(Stored items)
* * * * * * *
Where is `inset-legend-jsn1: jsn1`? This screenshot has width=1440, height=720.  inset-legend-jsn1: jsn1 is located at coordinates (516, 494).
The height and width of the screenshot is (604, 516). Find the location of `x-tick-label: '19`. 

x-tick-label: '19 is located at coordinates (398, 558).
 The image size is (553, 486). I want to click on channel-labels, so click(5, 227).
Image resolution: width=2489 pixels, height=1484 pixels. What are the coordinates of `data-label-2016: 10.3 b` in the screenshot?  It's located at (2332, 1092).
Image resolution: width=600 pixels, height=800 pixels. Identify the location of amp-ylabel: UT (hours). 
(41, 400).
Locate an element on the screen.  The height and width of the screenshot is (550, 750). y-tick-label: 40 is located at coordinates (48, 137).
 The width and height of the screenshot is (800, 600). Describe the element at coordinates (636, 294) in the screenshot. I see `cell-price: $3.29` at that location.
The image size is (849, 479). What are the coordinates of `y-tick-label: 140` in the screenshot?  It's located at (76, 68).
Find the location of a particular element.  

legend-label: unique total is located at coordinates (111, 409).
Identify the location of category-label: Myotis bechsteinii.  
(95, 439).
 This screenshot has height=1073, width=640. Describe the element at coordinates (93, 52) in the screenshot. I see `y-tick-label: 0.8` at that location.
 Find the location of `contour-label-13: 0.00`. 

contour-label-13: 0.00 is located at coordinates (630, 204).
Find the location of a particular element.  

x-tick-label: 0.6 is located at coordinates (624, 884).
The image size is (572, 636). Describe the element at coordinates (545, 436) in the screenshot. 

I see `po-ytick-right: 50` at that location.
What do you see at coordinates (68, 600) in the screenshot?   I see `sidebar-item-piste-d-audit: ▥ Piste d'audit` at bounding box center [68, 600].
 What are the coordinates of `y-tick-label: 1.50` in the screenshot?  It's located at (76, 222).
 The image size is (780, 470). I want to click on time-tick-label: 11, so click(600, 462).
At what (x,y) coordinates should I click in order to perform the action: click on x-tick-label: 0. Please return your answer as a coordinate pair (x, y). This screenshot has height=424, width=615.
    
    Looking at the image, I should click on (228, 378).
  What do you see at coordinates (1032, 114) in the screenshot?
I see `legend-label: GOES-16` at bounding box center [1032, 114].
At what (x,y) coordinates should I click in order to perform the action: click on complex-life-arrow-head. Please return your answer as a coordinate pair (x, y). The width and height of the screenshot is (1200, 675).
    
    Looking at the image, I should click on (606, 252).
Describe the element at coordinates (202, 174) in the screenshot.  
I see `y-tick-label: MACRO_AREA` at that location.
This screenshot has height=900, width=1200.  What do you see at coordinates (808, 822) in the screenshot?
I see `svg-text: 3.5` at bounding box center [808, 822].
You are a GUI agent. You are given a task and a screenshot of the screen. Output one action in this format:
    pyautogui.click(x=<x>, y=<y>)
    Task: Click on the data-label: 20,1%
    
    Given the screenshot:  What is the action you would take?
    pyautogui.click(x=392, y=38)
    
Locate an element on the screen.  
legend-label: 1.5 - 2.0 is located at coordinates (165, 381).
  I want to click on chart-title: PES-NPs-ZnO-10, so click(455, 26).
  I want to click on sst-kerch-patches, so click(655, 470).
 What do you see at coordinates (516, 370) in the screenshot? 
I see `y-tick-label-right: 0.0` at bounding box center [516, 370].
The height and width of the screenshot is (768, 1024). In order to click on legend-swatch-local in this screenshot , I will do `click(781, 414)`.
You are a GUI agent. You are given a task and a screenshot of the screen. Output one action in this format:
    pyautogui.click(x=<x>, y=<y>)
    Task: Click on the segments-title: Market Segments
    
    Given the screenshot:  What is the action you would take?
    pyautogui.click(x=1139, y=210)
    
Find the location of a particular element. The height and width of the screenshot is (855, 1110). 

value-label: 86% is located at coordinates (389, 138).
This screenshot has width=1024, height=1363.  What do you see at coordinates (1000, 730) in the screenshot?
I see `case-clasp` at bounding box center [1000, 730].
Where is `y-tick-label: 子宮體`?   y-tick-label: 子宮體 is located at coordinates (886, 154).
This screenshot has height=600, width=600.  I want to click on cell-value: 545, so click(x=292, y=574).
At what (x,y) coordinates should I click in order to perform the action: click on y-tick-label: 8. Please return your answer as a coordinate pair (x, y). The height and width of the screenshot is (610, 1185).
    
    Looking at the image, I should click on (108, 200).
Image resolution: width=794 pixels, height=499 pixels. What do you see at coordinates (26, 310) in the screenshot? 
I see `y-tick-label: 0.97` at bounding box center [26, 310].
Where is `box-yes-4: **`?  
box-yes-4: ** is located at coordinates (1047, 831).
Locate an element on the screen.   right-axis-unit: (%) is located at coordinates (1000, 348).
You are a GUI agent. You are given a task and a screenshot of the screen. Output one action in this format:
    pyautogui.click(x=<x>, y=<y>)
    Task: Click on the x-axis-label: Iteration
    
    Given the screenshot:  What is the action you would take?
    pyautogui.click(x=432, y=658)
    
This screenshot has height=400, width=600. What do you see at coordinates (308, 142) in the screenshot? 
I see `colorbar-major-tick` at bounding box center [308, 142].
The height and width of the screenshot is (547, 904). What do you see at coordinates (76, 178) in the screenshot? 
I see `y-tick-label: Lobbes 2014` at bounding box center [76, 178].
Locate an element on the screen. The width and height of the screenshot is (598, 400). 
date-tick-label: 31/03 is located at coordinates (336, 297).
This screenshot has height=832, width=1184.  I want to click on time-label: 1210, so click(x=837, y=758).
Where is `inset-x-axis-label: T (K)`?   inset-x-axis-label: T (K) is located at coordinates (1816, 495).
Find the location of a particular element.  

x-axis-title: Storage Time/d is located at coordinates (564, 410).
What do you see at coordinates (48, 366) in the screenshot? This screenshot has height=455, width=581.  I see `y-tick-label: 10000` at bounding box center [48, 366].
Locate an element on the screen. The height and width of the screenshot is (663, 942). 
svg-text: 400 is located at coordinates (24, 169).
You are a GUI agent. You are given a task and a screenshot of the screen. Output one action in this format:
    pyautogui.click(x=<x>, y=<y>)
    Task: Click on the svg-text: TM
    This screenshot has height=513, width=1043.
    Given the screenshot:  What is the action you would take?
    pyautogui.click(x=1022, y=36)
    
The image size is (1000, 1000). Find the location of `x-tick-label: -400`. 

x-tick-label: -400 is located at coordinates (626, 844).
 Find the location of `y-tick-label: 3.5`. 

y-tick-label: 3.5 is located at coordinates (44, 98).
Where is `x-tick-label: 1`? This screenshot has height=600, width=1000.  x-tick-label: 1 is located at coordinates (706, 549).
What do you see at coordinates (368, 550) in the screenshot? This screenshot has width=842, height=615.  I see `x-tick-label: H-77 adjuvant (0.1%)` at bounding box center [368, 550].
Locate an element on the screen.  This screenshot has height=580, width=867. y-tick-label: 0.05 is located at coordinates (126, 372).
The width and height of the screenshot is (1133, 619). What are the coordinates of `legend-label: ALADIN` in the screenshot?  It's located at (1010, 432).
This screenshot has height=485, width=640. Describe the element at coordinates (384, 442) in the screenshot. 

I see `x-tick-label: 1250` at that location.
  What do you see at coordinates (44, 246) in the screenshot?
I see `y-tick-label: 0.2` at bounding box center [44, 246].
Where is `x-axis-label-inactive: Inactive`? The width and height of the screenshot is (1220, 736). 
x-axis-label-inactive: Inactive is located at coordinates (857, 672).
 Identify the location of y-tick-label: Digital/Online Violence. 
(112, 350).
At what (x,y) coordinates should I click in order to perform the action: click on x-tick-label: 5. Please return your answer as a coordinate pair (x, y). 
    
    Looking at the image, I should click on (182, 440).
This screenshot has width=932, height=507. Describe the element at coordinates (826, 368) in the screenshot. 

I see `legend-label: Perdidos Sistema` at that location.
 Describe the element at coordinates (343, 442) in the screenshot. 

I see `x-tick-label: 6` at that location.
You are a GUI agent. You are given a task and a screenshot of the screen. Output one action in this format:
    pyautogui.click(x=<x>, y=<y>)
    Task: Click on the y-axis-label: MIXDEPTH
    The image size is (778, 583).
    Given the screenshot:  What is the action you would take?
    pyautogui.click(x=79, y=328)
* * * * * * *
-- TASK DIRECTIONS --
Print the rows again verbatim, beginning with the line containing "has height=424, width=615." and continuing through the line containing "center [808, 822].".

-- FINISHED TASK --
At what (x,y) coordinates should I click in order to perform the action: click on x-tick-label: 0. Please return your answer as a coordinate pair (x, y). This screenshot has height=424, width=615.
    
    Looking at the image, I should click on (228, 378).
  What do you see at coordinates (1032, 114) in the screenshot?
I see `legend-label: GOES-16` at bounding box center [1032, 114].
At what (x,y) coordinates should I click in order to perform the action: click on complex-life-arrow-head. Please return your answer as a coordinate pair (x, y). The width and height of the screenshot is (1200, 675).
    
    Looking at the image, I should click on (606, 252).
Describe the element at coordinates (202, 174) in the screenshot.  
I see `y-tick-label: MACRO_AREA` at that location.
This screenshot has height=900, width=1200.  What do you see at coordinates (808, 822) in the screenshot?
I see `svg-text: 3.5` at bounding box center [808, 822].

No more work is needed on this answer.